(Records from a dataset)
^^^^

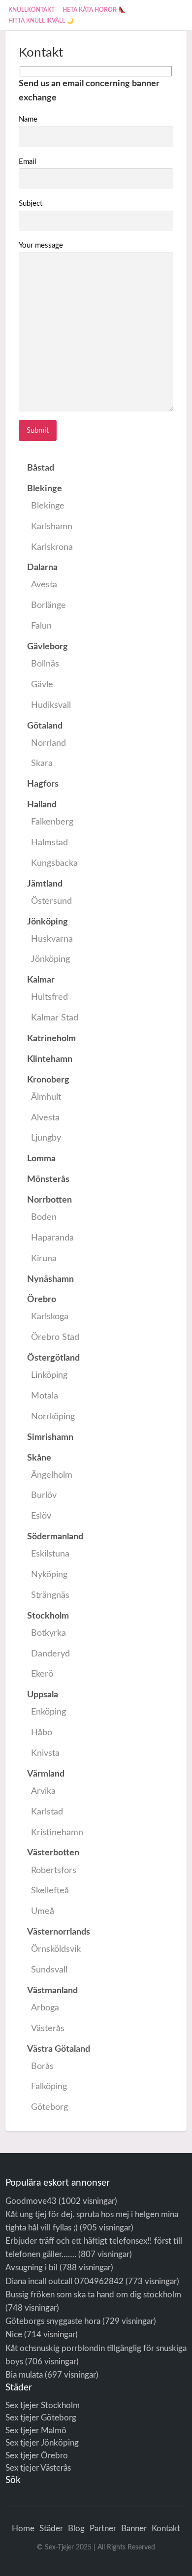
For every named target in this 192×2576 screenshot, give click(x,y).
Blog (76, 2528)
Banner (134, 2528)
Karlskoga (49, 1316)
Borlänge (48, 605)
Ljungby (46, 1138)
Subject (30, 203)
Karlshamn (51, 526)
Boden (44, 1217)
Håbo (41, 1732)
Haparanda (52, 1237)
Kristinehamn (57, 1832)
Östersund (51, 901)
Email (27, 161)
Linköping (49, 1375)
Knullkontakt (31, 10)
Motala (44, 1395)
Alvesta (45, 1117)
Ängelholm (51, 1475)
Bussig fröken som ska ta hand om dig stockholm (93, 2294)
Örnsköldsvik (56, 1949)
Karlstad (47, 1811)
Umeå (42, 1911)
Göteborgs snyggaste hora (52, 2321)
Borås (42, 2066)
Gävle (42, 684)
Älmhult (46, 1097)
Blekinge (47, 505)
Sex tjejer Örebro (36, 2455)
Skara (42, 763)
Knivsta (45, 1753)
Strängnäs (50, 1595)
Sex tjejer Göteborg (40, 2418)
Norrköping (53, 1416)
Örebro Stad (55, 1337)
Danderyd (50, 1653)
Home (23, 2528)
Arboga (45, 2007)
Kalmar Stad (54, 1017)
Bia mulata (24, 2375)
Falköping (49, 2086)
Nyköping (49, 1574)
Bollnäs (45, 663)
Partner (103, 2528)
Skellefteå (50, 1890)
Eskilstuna (50, 1553)
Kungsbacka (54, 863)
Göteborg (49, 2107)
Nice (13, 2334)
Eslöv (41, 1516)
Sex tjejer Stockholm (42, 2405)
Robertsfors (53, 1870)
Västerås (47, 2028)
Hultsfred (49, 997)
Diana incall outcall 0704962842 (64, 2281)
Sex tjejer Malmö (35, 2430)
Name (28, 119)
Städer (51, 2528)
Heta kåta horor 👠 (94, 10)
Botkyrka (48, 1633)
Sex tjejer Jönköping (42, 2443)
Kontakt (166, 2528)
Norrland (48, 743)
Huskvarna (52, 939)
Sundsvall (49, 1969)
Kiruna (44, 1258)
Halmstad (49, 842)
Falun (41, 626)
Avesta (44, 584)
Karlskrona (52, 547)
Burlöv (44, 1495)
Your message (41, 245)
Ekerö (42, 1674)
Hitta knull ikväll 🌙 (41, 21)
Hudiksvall (51, 705)
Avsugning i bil (31, 2267)
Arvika (43, 1791)
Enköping (48, 1712)
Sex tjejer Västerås (38, 2468)
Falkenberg (52, 822)
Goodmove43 (31, 2201)
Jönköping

^^^^

Task instructions: Please restate the data word for word, leaving out any picture it holds.

Answer below:
For every named target in this 192×2576 screenshot, give click(x,y).
Blog (76, 2528)
Banner (134, 2528)
Karlskoga (49, 1316)
Borlänge (48, 605)
Ljungby (46, 1138)
Subject (30, 203)
Karlshamn (51, 526)
Boden (44, 1217)
Håbo (41, 1732)
Haparanda (52, 1237)
Kristinehamn (57, 1832)
Östersund (51, 901)
Email (27, 161)
Linköping (49, 1375)
Knullkontakt (31, 10)
Motala (44, 1395)
Alvesta (45, 1117)
Ängelholm (51, 1475)
Bussig fröken som ska ta hand om dig stockholm (93, 2294)
Örnsköldsvik (56, 1949)
Karlstad (47, 1811)
Umeå (42, 1911)
Göteborgs snyggaste hora (52, 2321)
Borås (42, 2066)
Gävle (42, 684)
Älmhult (46, 1097)
Blekinge (47, 505)
Sex tjejer Örebro (36, 2455)
Skara (42, 763)
Knivsta (45, 1753)
Strängnäs (50, 1595)
Sex tjejer Göteborg (40, 2418)
Norrköping (53, 1416)
Örebro Stad (55, 1337)
Danderyd (50, 1653)
Home (23, 2528)
Arboga (45, 2007)
Kalmar Stad (54, 1017)
Bia mulata (24, 2375)
Falköping (49, 2086)
Nyköping (49, 1574)
Bollnäs (45, 663)
Partner (103, 2528)
Skellefteå (50, 1890)
Eskilstuna (50, 1553)
Kungsbacka (54, 863)
Göteborg (49, 2107)
Nice (13, 2334)
Eslöv (41, 1516)
Sex tjejer Stockholm (42, 2405)
Robertsfors (53, 1870)
Västerås (47, 2028)
Hultsfred (49, 997)
Diana incall outcall 0704962842 (64, 2281)
Sex tjejer Malmö (35, 2430)
Name (28, 119)
Städer (51, 2528)
Heta kåta horor 👠 (94, 10)
Botkyrka (48, 1633)
Sex tjejer Jönköping (42, 2443)
Kontakt (166, 2528)
Norrland (48, 743)
Huskvarna (52, 939)
Sundsvall (49, 1969)
Kiruna (44, 1258)
Halmstad (49, 842)
Falun (41, 626)
Avesta (44, 584)
Karlskrona (52, 547)
Burlöv (44, 1495)
Your message (41, 245)
Ekerö (42, 1674)
Hitta knull ikväll 🌙 (41, 21)
Hudiksvall (51, 705)
Avsugning i bil (31, 2267)
Arvika (43, 1791)
Enköping (48, 1712)
Sex tjejer Västerås (38, 2468)
Falkenberg (52, 822)
Goodmove43 (31, 2201)
Jönköping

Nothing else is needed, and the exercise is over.